If I were starting now, my inspiration would possibly be things like:
responsive, single-page apps, with ajax, websockets, etc.

I was going everywhere and viewing source and you could basically figure out
how everything was made. Now--not so much.

It's not so much 'success' as similarity with popular projects.

------
jordanlev
This is absolutely fantastic!

I recently taught some "intro to web design / development" classes to college
students (mostly designers, so coming to it more from a creative perspective
as opposed to "coders at heart"), and this is the "textbook" I wish I had had
then! The order that concepts are introduced is perfect, and I think the
decisions made about what to explain vs. what to ignore are spot on.

When I got to the part with hr and br tags, I was thinking to myself "tsk tsk,
the closing slashes are unnecessary"... then the next paragraph explains how
they're unnecessary but the rationale for using them is a good idea (in the
context of learning).

I also very much appreciate that it's strictly HTML and CSS and doesn't start
off with all the extra mental overhead of build tools, compiled languages,
server setups, etc.

Really well done!

------
heymijo
Thank you for this. No specific critiques but I thought I'd give you some
context about why this tutorial is a help to me.

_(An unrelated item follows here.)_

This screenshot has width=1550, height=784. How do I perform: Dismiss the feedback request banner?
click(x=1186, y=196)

The last time I built a web page was probably 2001 and the fanciest it got was
frames in Frontpage. Prior to that it was all html in notepad. I do not
program.

I am however, trying to get a website up for a new education venture I'm
building. I'm using a Bootstrap framework. There's enough old stuff in there
that I can figure out how to edit it, but also enough new stuff to throw me
for some loops. A lot of the tutorials I've found to explain elements are
either too simple or too complex.

Your tutorial seems to be the sweet spot. I flipped to the part about
responsive images and it answered some previously unanswered questions I
harbored.

When this post hit[0] HN awhile back I got excited by the template but I
couldn't figure out how to edit important parts of it because it used SVG
images. I didn't know what SVG was or if/how to edit/replace them. Your
tutorial is the first simple explanation I've seen regarding SVGs and their
place/purpose in the responsive image landscape.

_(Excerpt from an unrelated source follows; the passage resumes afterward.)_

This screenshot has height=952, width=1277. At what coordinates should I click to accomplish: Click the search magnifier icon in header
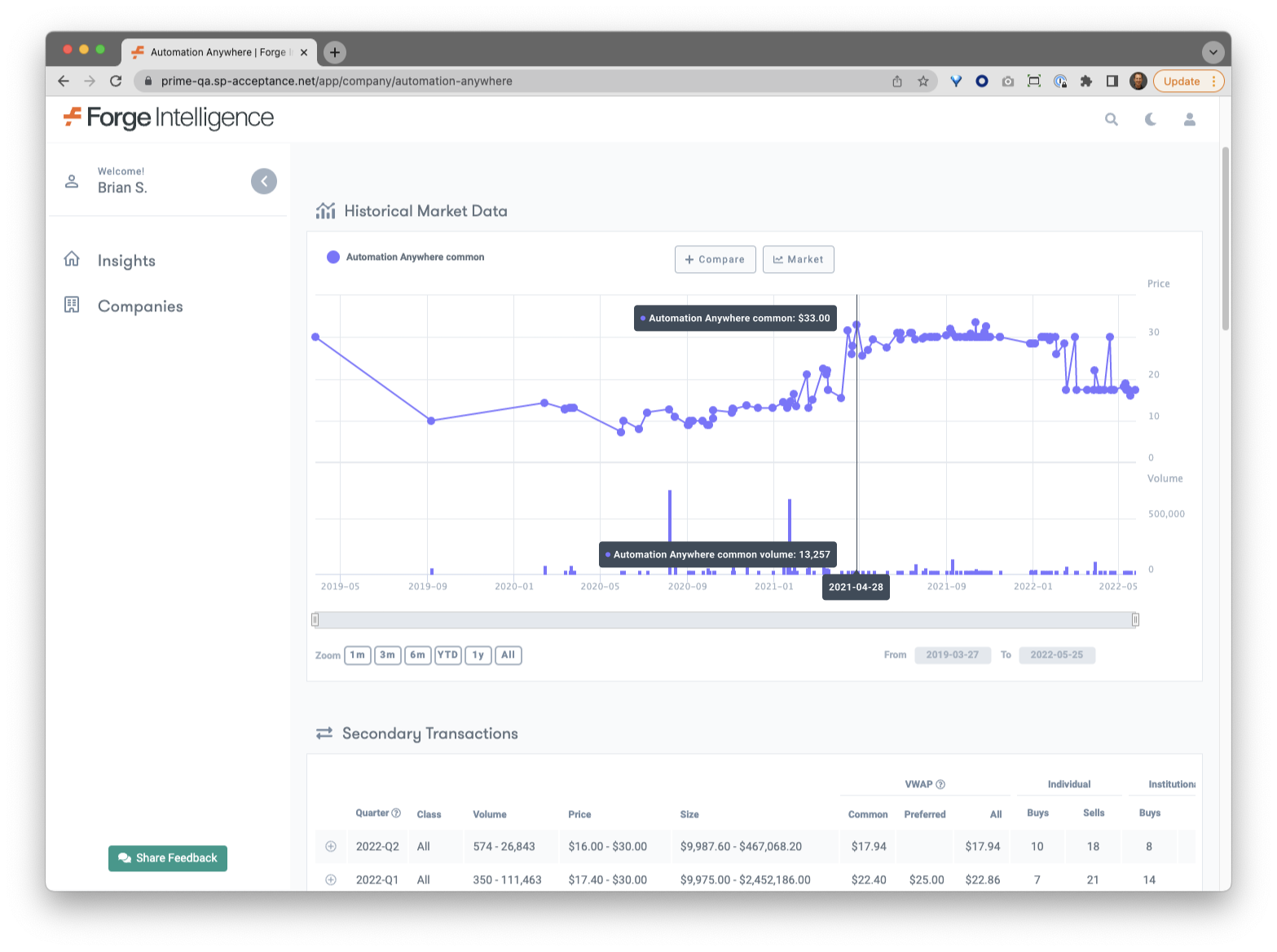tap(1111, 119)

Much appreciated as skimming your site has already been helpful.

[0]
[https://news.ycombinator.com/item?id=13126228](https://news.ycombinator.com/item?id=13126228)

------
myfonj
I can hardly judge, but that "Edit Here" "Reload Here" concept, being
necessary to understand at first, seems not as necessary to keep after the
point reader grasps the fact "this is source file and that is it rendered
appearance". Live preview like complex Thimble [1] or simple Scratchpad [2] or
Dabblet [3] seems to be far more convenient for exploring fundaments of HTML /
CSS, especially for beginners.

In fact I have such one "scratchpad" crammed into data:uri and bookmarked and
keep regularly using it to quick test almost anything HTML / CSS / XML / SVG /
JS related. (I am coder.)

[1] [https://thimble.mozilla.org/](https://thimble.mozilla.org/) [2]
[http://scratchpad.io/](http://scratchpad.io/) [3]
[http://dabblet.com/](http://dabblet.com/)

------
throw0213
They do ignore accessibility in both content and the website design itself.
It's frustrating to see all those websites that are trying to teach about
design, or even offer design services, but with their own websites containing
illegible texts, broken layouts, invalid markup, etc. Heck, even those that
claim to aim accessibility and validity often fail to achieve any.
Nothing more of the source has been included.